Desde a introdução da fórmula híbrida em 2014, os motores Mercedes dominaram o campeonato, vencendo 138 dos 246 Grandes Prémios realizados (56,1%). Honda soma 68 vitórias (27,6%), Ferrari 24 (9,8%) e Renault 16 (6,5%). Apesar do progresso da Honda, a supremacia da Mercedes continua evidente.
“Na verdade, esta é uma das principais razões pelas quais escolhi a Williams para esta nova alteração no regulamento”, disse o espanhol ao podcast El Partidazo de COPE. “Eu sabia que iríamos usar o motor da Mercedes, e tudo o que ouvi sobre ele foi positivo, e ainda é.”

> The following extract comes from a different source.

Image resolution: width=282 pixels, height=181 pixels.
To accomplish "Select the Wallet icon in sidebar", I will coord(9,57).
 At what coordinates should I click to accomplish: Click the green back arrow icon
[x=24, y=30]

Sainz salientou, contudo, que o motor não é suficiente por si só: o desempenho final depende também do chassis e da capacidade das equipas em maximizar o pacote completo. Equipas como McLaren, Alpine e Aston Martin prometem ser fortes concorrentes, enquanto a Ferrari continuará presente na luta pelo topo.

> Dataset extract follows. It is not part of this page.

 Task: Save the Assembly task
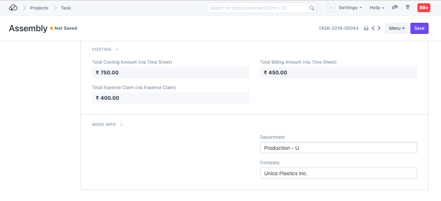(x=419, y=28)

“São quatro equipas, oito carros, com o mesmo motor”, diz Sainz, “e duas dessas equipas, especialmente a McLaren, são superiores neste momento. Portanto, não importa quão bom seja o motor, ainda é preciso acertar tudo com o chassis”, admitiu. “E, claro, a Aston Martin e a Honda serão competitivas, e a Ferrari estará sempre lá. A Ferrari está sempre na luta.”